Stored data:

- - - - - - -

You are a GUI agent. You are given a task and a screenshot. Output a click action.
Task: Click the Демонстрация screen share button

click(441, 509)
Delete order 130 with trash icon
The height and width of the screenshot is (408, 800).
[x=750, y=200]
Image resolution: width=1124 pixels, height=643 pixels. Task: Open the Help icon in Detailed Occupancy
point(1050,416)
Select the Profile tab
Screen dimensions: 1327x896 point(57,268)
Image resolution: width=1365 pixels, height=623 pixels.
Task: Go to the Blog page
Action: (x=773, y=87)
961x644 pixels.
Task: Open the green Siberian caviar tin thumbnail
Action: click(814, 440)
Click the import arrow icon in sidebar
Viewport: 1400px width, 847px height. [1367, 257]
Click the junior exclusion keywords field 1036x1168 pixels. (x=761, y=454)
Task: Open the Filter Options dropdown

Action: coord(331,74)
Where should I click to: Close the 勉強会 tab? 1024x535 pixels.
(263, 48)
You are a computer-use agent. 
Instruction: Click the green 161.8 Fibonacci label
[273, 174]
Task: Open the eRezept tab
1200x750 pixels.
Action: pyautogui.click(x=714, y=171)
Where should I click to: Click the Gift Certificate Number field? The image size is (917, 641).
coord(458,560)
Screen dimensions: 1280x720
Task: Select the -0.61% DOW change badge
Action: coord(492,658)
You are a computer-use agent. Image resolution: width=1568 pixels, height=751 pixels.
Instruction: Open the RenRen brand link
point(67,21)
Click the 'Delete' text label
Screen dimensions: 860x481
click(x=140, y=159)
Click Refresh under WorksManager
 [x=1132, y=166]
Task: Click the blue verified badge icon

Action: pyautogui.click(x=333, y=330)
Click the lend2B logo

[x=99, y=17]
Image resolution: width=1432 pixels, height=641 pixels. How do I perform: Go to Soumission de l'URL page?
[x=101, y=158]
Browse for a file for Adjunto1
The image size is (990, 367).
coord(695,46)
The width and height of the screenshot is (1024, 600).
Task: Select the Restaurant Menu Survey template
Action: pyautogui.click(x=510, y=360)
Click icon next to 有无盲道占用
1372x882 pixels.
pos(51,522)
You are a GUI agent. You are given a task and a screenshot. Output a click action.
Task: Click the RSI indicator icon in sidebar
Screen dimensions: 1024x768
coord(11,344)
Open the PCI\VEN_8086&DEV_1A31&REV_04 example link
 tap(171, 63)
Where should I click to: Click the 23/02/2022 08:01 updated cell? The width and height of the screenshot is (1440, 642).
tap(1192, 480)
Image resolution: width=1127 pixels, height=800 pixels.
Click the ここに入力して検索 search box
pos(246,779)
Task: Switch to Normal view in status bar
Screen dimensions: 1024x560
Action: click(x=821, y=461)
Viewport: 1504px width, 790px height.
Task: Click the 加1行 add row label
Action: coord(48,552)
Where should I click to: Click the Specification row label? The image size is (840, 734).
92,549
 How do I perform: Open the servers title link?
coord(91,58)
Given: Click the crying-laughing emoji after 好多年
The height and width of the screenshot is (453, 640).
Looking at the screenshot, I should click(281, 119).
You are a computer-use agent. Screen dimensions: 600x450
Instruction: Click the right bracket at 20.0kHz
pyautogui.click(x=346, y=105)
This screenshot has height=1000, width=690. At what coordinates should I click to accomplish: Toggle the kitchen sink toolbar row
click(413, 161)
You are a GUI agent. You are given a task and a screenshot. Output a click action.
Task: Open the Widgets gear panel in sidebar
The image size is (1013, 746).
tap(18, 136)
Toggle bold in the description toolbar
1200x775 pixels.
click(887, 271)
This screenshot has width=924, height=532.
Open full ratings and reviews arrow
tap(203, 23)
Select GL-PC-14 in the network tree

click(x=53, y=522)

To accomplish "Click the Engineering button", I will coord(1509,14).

- - - - - - -

- _WORK ORDER_:
Look through the data above for the string "computer" and copy every line where it appears.

- _EXERCISE SOLUTION_:
You are a computer-use agent. 
You are a computer-use agent. Image resolution: width=1568 pixels, height=751 pixels.
You are a computer-use agent. Screen dimensions: 600x450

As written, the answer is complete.